Remembering Stonewall

Remembering Stonewall

Steve Ostrow
It’s a cold winter’s day. The air outside is frigid, the streets covered with sleet and snow. But you luxuriate in the hot, humid mist of the black marble steam room.

A macho, muscled hunk provocatively sits down beside you. The lyrical sounds of a Mozart sonata filter through the enclosed speaker system. What a magical moment! Romance is in the air!

Gently you move your hand towards your unknown companion, the tips of your fingers barely caressing his brawny knee.

Suddenly, with one hand, he grabs your arm while the other pulls out a pair of steel handcuffs from under his towel. You smile. Hey, I’m really not into that.  You are now, he growls as he snaps the handcuffs on your wrists.

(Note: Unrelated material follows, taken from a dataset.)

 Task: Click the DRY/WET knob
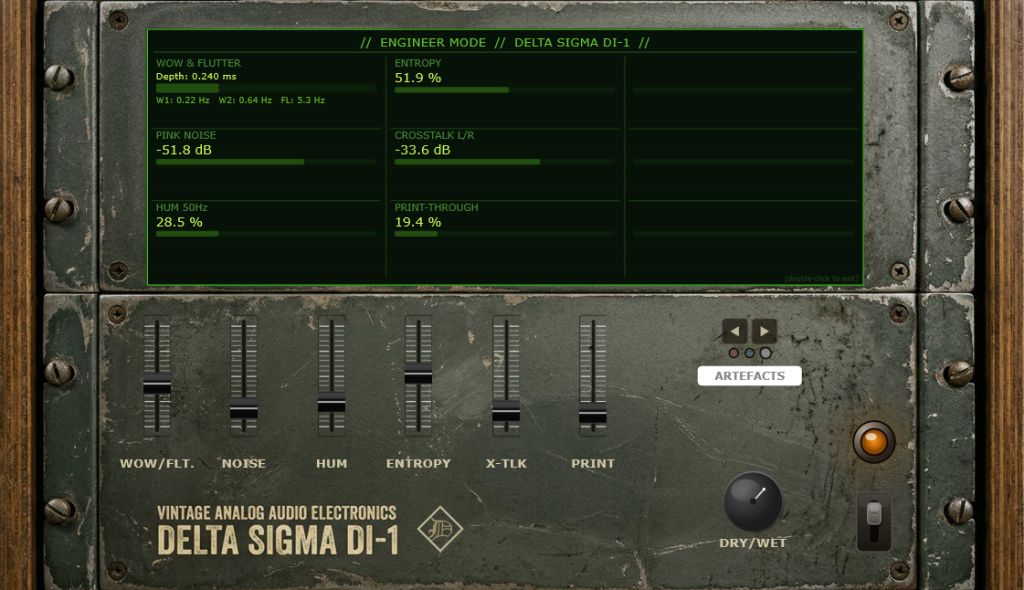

He blows a whistle from around his neck, and in 10 seconds, sirens go off, people scream, red lights flash, and before you know it, you and hundreds of others, only towel-clad, are paraded through the icy streets and crammed into the 10 paddy wagons stationed outside the bathhouse, waiting for this moment.

It’s 1968 in New York City. The Continental Baths will be raided over 100 times in the next two years.  Homosexuality is illegal. Two men dancing together: illegal. Entrapment and enticement by the police: legal.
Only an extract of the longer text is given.